To James and the BioLogos team,

I wonder if you’d consider restoring all the old comment sections which have been hidden (or as someone above said suppressed) for at least a brief time so that we are able to go back as save some of the best ones?  It’s quite a resource that people have worked countless hours on and has added so much to the breadth and depth to this site.  It seems a shame to lose it. 

The only thing I’ve found unhelpful about the Comment section has been the occasional long-running, tit-for-tat arguments between a few commenters who seem to critique each other’s wordings and phrases almost down to the punctuation marks.  I don’t really find that a problem though because I just ignore them altogether and don’t waste my time reading it.  And “the back of the class” can do the same and simply skip what they choose.  On the other hand, many of the exchanges between Dr. Venema and lots of others willing to spend the time have been absolutely golden.


Hannah C - #83243

October 26th 2013

Even though I rarely comment myself, I am intrested in other people’s comments. Even if you don’t have a comment section, could you have some sort of discussion page?


beaglelady - #83260

October 28th 2013

There is a very interesting new web site out there called EvoltionStory.com

Their goal is to end the Christian holy war on science.  The founder is a science journalist.  


Merv - #83273

October 28th 2013

I hope their platform includes also trying to end the holy war of some of the crusading secularists against all religion!   Sounds interesting—I’ll check it out.

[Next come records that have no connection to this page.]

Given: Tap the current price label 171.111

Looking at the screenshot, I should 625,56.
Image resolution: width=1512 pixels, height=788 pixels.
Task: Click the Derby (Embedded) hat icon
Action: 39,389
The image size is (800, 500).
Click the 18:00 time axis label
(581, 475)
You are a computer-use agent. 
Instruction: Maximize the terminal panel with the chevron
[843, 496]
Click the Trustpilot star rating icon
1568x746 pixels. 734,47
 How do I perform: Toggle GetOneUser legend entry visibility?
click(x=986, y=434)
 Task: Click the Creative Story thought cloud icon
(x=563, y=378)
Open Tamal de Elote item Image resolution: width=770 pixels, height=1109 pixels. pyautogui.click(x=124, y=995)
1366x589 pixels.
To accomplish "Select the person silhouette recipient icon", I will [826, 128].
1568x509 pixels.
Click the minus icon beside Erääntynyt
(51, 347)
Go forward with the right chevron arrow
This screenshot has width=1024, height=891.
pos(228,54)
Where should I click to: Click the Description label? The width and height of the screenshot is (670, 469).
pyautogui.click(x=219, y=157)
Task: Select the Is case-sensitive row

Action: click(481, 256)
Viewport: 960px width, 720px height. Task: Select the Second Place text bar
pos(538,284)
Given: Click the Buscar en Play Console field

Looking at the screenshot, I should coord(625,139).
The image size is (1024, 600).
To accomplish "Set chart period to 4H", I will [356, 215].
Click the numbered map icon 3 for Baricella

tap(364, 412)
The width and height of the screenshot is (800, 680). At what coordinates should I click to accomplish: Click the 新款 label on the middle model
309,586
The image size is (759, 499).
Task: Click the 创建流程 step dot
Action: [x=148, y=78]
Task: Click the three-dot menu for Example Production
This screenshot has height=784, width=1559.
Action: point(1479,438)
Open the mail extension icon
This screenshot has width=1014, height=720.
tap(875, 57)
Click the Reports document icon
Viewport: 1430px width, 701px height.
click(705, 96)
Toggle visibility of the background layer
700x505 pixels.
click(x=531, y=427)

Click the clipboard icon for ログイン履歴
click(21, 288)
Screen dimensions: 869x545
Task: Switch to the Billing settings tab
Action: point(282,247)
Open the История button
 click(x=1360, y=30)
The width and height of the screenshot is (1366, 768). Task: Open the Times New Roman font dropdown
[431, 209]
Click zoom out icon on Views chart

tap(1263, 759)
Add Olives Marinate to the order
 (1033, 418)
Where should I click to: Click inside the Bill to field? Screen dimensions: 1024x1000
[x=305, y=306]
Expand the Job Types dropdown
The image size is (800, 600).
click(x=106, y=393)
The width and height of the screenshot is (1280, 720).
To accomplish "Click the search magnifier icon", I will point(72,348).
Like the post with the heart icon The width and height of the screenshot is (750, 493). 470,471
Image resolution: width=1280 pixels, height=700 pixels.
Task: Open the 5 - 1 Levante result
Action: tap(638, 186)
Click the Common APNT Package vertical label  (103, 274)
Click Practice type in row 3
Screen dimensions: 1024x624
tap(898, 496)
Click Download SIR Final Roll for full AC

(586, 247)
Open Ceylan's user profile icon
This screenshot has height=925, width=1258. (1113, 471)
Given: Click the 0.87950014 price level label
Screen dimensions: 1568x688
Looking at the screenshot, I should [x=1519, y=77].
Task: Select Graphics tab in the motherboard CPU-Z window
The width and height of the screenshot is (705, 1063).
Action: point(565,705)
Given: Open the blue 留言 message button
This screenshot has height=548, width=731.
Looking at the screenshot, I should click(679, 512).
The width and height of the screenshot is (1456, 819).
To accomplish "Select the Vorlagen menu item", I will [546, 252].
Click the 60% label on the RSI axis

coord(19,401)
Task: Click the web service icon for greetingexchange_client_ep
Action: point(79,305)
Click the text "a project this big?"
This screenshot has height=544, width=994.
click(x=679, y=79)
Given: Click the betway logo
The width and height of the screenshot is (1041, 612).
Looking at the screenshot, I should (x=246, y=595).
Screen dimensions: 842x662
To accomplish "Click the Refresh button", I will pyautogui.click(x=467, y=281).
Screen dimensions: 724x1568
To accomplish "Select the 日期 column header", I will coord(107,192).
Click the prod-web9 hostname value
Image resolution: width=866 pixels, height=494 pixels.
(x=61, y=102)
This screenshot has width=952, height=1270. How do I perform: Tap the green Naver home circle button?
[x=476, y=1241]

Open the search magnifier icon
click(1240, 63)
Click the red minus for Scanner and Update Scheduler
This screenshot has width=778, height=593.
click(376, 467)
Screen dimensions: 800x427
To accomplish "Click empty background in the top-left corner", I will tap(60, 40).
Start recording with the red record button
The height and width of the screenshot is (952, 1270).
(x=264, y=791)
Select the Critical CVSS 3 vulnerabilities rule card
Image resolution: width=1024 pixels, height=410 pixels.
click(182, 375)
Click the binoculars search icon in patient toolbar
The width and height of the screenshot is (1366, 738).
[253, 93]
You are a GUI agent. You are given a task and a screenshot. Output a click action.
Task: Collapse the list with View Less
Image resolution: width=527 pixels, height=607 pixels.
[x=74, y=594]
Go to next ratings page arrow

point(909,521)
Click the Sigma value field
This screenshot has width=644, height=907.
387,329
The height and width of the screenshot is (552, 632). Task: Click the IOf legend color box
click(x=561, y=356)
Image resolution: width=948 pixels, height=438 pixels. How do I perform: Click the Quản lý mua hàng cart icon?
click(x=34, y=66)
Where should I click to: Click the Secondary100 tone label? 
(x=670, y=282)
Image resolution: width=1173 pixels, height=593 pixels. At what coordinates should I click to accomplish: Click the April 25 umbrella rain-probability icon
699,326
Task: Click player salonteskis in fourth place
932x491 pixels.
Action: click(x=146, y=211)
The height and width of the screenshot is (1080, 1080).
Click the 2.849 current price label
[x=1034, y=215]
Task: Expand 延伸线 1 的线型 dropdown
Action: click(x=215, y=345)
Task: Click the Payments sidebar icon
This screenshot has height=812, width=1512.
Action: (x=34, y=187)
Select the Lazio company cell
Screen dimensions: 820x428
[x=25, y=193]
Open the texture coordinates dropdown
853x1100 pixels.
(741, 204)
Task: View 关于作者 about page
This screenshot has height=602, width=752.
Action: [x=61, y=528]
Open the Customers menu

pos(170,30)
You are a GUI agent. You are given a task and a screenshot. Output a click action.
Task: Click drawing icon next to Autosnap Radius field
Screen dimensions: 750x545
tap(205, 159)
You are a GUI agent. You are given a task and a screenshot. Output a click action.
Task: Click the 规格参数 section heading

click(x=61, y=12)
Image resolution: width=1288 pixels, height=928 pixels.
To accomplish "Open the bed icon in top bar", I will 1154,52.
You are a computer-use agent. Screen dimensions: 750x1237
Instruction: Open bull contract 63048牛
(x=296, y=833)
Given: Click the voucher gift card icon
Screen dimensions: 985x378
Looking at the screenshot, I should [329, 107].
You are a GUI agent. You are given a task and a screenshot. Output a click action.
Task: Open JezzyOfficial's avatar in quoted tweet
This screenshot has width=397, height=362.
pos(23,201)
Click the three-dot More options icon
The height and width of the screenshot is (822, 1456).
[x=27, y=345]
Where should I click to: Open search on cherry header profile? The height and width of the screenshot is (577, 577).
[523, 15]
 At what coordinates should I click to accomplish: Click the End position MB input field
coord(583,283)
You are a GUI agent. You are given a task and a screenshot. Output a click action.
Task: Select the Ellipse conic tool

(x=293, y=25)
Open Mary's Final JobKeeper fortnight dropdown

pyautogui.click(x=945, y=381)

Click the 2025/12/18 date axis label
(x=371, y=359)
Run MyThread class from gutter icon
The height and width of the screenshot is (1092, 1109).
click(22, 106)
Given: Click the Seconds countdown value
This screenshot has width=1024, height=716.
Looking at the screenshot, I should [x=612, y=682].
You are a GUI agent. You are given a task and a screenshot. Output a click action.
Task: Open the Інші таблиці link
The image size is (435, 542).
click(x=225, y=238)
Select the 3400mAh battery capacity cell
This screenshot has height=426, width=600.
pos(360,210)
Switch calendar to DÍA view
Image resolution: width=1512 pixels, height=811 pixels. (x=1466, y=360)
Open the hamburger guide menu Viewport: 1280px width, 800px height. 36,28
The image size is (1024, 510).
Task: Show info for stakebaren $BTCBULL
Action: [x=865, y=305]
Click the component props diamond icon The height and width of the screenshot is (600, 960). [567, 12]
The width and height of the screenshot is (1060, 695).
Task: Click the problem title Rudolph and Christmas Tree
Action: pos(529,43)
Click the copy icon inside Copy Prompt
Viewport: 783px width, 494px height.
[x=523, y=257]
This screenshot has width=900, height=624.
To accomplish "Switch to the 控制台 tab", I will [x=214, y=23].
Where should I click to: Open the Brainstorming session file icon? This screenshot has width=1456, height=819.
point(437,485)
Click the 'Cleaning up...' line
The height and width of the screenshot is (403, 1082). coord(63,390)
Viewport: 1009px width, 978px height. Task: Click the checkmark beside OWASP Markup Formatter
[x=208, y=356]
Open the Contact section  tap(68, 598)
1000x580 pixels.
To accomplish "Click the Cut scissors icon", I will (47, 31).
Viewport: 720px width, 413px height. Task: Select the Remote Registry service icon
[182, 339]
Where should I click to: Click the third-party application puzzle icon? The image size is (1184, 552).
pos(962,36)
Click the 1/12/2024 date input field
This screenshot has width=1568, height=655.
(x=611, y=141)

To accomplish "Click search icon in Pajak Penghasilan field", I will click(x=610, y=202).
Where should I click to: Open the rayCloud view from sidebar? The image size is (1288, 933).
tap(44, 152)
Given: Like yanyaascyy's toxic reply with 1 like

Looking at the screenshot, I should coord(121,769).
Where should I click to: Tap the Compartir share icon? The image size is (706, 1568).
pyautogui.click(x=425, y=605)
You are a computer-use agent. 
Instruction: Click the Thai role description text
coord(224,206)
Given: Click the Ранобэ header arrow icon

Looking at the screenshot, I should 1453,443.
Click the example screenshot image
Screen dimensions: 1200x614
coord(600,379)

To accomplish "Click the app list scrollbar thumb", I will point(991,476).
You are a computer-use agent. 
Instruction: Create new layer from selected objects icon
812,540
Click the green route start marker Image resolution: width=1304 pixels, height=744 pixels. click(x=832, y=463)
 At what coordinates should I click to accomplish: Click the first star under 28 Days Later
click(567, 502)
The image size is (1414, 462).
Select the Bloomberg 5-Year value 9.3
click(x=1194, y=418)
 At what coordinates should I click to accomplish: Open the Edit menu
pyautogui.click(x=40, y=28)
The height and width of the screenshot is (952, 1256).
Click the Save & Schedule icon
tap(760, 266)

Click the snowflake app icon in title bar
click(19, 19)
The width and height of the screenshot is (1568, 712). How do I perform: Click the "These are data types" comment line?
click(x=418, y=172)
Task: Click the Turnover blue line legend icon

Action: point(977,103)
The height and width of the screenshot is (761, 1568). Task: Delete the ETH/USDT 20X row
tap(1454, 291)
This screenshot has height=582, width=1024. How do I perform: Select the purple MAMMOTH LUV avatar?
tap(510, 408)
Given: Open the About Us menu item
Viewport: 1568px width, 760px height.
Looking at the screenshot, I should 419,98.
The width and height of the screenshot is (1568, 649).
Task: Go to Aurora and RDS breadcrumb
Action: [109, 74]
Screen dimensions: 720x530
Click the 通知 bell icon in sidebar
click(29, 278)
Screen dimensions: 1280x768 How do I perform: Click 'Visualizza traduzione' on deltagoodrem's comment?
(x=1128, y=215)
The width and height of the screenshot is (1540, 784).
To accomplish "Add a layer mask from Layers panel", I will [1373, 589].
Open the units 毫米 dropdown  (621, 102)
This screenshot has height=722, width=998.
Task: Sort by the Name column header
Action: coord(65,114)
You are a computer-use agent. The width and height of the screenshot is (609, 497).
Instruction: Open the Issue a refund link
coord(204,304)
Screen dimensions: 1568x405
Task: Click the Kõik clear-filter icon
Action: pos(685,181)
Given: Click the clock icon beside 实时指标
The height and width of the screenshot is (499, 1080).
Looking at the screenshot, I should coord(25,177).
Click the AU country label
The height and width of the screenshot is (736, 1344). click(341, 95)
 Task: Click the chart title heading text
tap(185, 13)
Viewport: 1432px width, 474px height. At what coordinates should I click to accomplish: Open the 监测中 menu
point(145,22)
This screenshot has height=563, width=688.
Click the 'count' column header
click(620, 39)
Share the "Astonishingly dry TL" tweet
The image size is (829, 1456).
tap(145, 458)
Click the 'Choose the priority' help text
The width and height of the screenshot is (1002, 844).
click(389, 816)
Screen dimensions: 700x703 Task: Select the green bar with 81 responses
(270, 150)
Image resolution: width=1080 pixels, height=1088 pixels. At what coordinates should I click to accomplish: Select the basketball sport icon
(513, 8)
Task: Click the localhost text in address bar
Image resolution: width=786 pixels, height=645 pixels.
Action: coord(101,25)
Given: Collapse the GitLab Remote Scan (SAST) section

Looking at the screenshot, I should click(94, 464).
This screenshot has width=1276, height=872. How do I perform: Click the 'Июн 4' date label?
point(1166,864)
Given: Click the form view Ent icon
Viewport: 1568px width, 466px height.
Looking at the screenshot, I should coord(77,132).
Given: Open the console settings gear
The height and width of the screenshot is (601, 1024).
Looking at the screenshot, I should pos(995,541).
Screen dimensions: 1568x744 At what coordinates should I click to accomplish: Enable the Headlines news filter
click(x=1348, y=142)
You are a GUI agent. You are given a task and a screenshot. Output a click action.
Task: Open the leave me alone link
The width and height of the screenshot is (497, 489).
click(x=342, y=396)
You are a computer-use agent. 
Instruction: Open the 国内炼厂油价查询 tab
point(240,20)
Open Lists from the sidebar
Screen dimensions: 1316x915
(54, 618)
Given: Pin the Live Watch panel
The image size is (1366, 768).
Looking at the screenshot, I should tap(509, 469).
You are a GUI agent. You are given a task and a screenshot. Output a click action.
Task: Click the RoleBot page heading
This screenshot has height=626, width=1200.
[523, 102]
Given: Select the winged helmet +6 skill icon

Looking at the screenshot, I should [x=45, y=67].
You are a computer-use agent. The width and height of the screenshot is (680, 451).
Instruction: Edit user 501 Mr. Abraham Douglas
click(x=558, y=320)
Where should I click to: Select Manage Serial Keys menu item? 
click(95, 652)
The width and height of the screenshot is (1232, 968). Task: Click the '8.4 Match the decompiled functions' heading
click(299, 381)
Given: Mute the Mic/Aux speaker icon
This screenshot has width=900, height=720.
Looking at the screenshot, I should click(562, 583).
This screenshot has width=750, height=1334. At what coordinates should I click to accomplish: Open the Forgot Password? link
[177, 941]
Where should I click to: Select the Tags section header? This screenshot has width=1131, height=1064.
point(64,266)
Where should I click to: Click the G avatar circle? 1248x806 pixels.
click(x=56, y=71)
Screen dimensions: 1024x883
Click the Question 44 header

I wonder if we can continue using these ‘grandfathered-in’ posts for some discussion here or if these will get shut down too?


Merv - #83274

October 28th 2013

Ahh yes—the journalist at the site you link is Fred Heeren who has been a writer on this site in several recent essays (e.g. here).


Roger A. Sawtelle - #83287

October 29th 2013

Maybe we should offer some helpful suggestions to people interested in commenting in order to encourage them to get involved, instead of closing off comments.  


paul.bruggink1 - #83288

October 29th 2013

One way to do that would be to ask a couple of questions at the end of the blog.